Bolesław Śmi­ały w Teatrze Pol­skim, to jed­no z tych przed­staw­ień, na które zwierz pewnie by się nigdy nie wybrał gdy­by go nie zapros­zono. Biorąc pod uwagę, że zwierz jest pozy­ty­wnie zaskoc­zony pro­dukcją, nie powinien być więcej odpowiedzial­ny za własne wybo­ry teatralne.

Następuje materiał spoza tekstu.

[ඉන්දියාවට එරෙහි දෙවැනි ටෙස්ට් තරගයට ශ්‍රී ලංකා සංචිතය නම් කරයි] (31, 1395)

Zaczni­jmy od zda­nia, które wypowiedzieć po spek­tak­lu trze­ba. Wyspi­ańs­ki wielkim poetą był. Zwierz wie, że nie wszyscy muszą się z nim zgodz­ić, (choć w sum­ie, dlaczego nie), ale Wyspi­ańskiego słucha się wspaniale. Zwłaszcza, że każdy, kto choć trochę zna jego twór­c­zość (nawet z obow­iązkowych lek­tur szkol­nych) doskonale wie jak dobrze Wys­pańskiemu wychodz­iły frazy niemal gotowe do cytowa­nia. Choć Bolesław Śmi­ały w Pol­skim to właś­ci­wie dwie i pół sztu­ki w jed­nej (jest tu i Bolesław Śmi­ały i Skał­ka — dru­gi dra­mat Wyspi­ańskiego na ten sam tem­at, i frag­men­ty innych tek­stów: “Argu­men­tum do dra­matu Króla Bolesława i Bisku­pa Stanisława”; “Not do Bolesława Śmi­ałego”; rap­sodów – “Bolesław Śmi­ały”, “Świę­ty Stanisław”.) to jed­nak różnic nie czuć. Co praw­da pier­wszą myślą po zakończe­niu spek­tak­lu jest jak najszy­b­ciej dostać się do tek­stu wyjś­ciowego, ale nie sposób intu­icyjnie powiedzieć gdzie sztu­ki zostały ze sobą zszyte. Całość zaś brz­mi doskonale właśnie dzię­ki poezji, choć ponown­ie chy­ba nie trze­ba zbyt częs­to pod­kreślać, że każdy ma do poezji inne ucho. Wyspi­ańs­ki zawsze do zwierza trafi­ał chy­ba, dlat­ego, że jego frazy są jed­nocześnie błyskotli­we i zrozu­mi­ałe. Co więcej trze­ba przyz­nać aktorom Teatru Pol­skiego, że nie dali się przez frazę Wyspi­ańskiego pokon­ać i brzmią w niej nat­u­ral­nie. Choć zwierz wiele by dał by oglą­dać jeden z późniejszych spek­tak­li (przez pewien czas miał wraże­nie, że więk­szość aktorów jest na grani­cy poza którą zapom­i­na się kwest­ię) to jed­nak z całą pewnoś­cią nie miał do czynienia z recy­tacją, co jak wiado­mo jest pol­s­ki teatrów zmorą (być może jest zmorą teatrów zagranicznych ale zwierz nie bywa więc się nie wypowiada).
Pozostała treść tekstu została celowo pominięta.